Example Transformation Logic in Node.js:
const axios = require('axios');
const { Pool } = require('pg');
// Database connection pool
const pool = new Pool({
user: 'username',
host: 'localhost',
database: 'supplier_portal',
password: 'password',
port: 5432,
});
// API endpoint and headers
const apiUrl = 'https://s4hana.example.com/sap/opu/odata/sap/API_BUSINESS_PARTNER/A_BusinessPartner';
const headers = { Authorization: 'Bearer YOUR_ACCESS_TOKEN' };
// Fetch and update supplier master data
async function syncSupplierMasterData() {
try {
const response = await axios.get(apiUrl, { headers });
const suppliers = response.data.value;
const client = await pool.connect();
for (const supplier of suppliers) {
await client.query(`
INSERT INTO SupplierMaster (SupplierID, SupplierName, City, Country, ContactPerson, Email, Phone, LastUpdated)
VALUES ($1, $2, $3, $4, $5, $6, $7, NOW())
ON CONFLICT (SupplierID) DO UPDATE
SET SupplierName = EXCLUDED.SupplierName,
City = EXCLUDED.City,
Country = EXCLUDED.Country,
ContactPerson = EXCLUDED.ContactPerson,
Email = EXCLUDED.Email,
Phone = EXCLUDED.Phone,
LastUpdated = NOW();
`, [
supplier.BusinessPartner,
supplier.BusinessPartnerName,
supplier.CityName,
supplier.Country,
supplier.ContactPersonName,
supplier.EmailAddress,
supplier.PhoneNumber,
]);
}
client.release();
} catch (error) {
console.error('Error syncing supplier master data:', error.message);
}
}
// Call the sync function
syncSupplierMasterData();
Step 5: Schedule Data Sync Jobs
Set up a periodic job to refresh the cache using tools like Cron Jobs or ETL Pipelines.
Example Cron Job for Weekly Sync:
0 2 * * SUN node sync_master_data.js
Step 6: Monitor and Validate Cache
Monitoring:
- Track the success of sync jobs and log errors.
- Use monitoring tools to ensure API availability.
Validation:
- Periodically compare cached data with the backend to verify consistency.
- Example: Run reconciliation scripts every month.
Best Practices
- Optimize API Usage:
- Use pagination and filters to fetch only necessary data.
- Example: Fetch suppliers by region or activity status.
- Handle Delta Updates:
- Use timestamps or delta tokens to fetch only updated or new records.
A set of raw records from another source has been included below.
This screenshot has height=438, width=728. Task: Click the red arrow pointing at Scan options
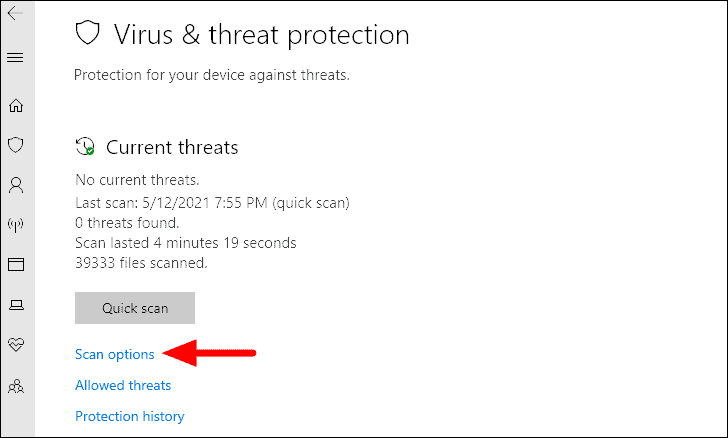[x=209, y=353]
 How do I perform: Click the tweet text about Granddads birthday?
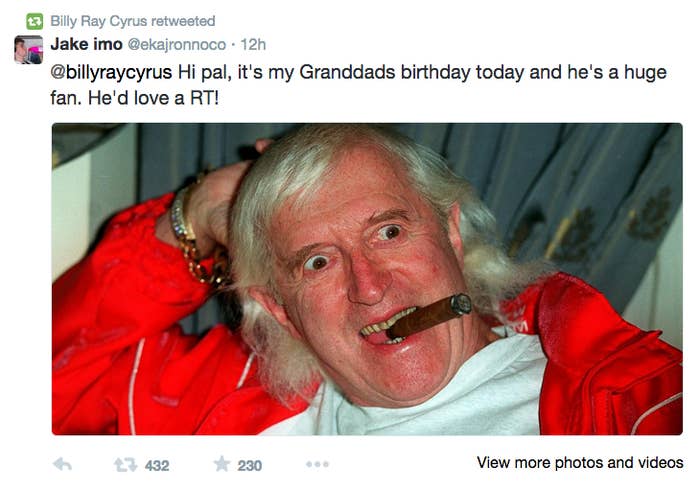358,85
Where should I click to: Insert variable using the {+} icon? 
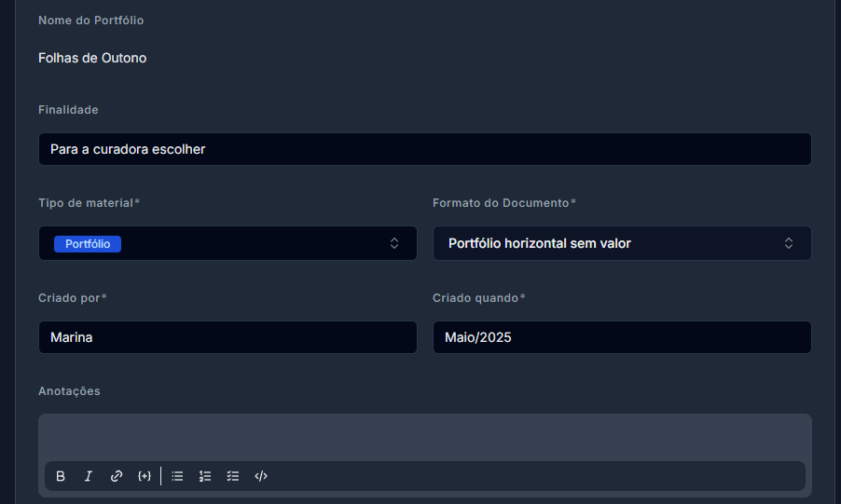[145, 476]
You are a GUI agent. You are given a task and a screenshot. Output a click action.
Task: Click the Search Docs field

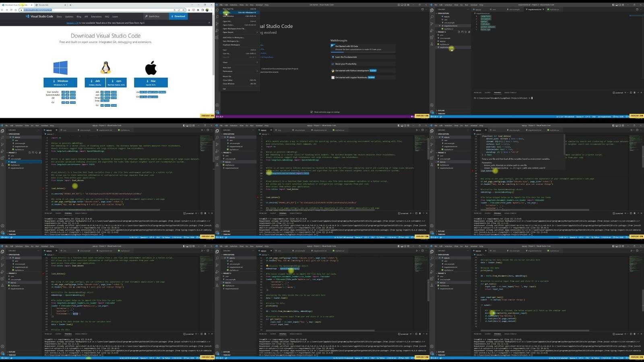coord(154,17)
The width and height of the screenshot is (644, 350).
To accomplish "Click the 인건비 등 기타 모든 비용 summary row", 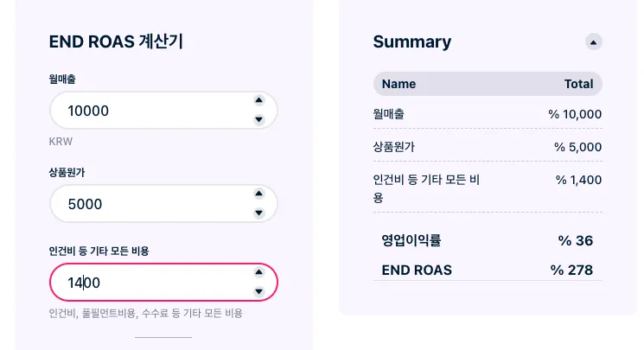I will tap(488, 188).
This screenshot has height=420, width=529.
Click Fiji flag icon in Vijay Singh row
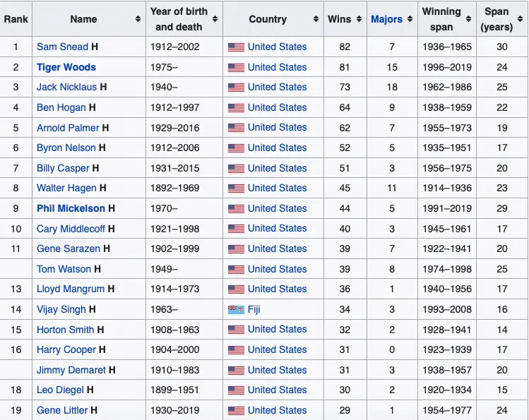[x=236, y=310]
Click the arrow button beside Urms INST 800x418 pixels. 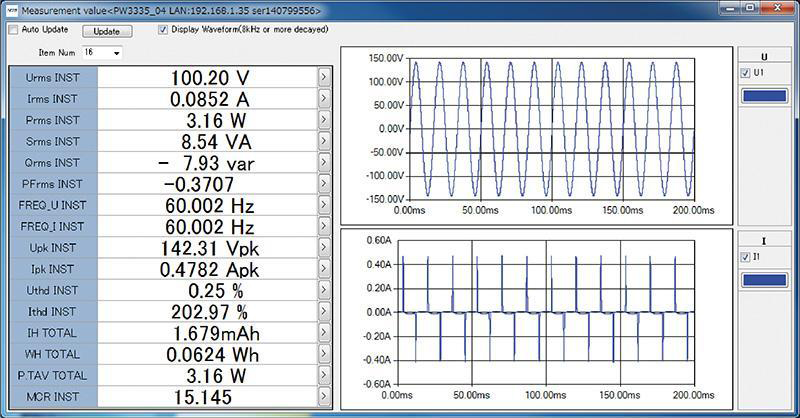(324, 77)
- Example: Filter suppliers by
LastChangeDate.
- Secure Data Transfer:
- Use HTTPS and OAuth2 for API calls.
- Encrypt sensitive data in the cache.
- Manage Cache Expiry:
- Set a TTL for cached data to ensure it remains relevant.
- Example: Weekly expiry for supplier master data.
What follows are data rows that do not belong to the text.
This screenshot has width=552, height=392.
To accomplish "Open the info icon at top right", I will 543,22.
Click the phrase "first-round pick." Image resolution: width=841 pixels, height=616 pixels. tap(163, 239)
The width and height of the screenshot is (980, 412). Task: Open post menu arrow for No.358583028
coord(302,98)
- Implement Fallback Mechanisms:
- Provide a fallback mechanism to fetch data directly from S/4HANA in case of cache misses.
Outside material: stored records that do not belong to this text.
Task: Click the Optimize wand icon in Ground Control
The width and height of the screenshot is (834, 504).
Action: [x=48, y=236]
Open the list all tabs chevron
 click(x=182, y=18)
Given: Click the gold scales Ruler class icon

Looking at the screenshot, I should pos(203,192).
Example Use Case: Supplier Portal
Scenario: A Supplier Portal needs supplier and material master data to:
- Display supplier details on dashboards.
- Validate materials during quotation submissions.
Workflow:
- Supplier logs in to the portal.
- Portal retrieves supplier and material details from the cache.
- If the requested data is not in the cache:
- Trigger an API call to fetch the missing data.
- Update the cache with the new data.
Benefits:
- Faster response times for suppliers.
- Reduced load on S/4HANA backend.
- Consistent and up-to-date data for portal operations.
Conclusion
Caching master data from S/4HANA enables efficient access and reduces backend dependency in integration scenarios. By implementing a structured approach involving batch jobs, delta updates, and secure data transfer, businesses can achieve optimal performance and data consistency. Proper monitoring and validation ensure the cache remains reliable for business-critical operations.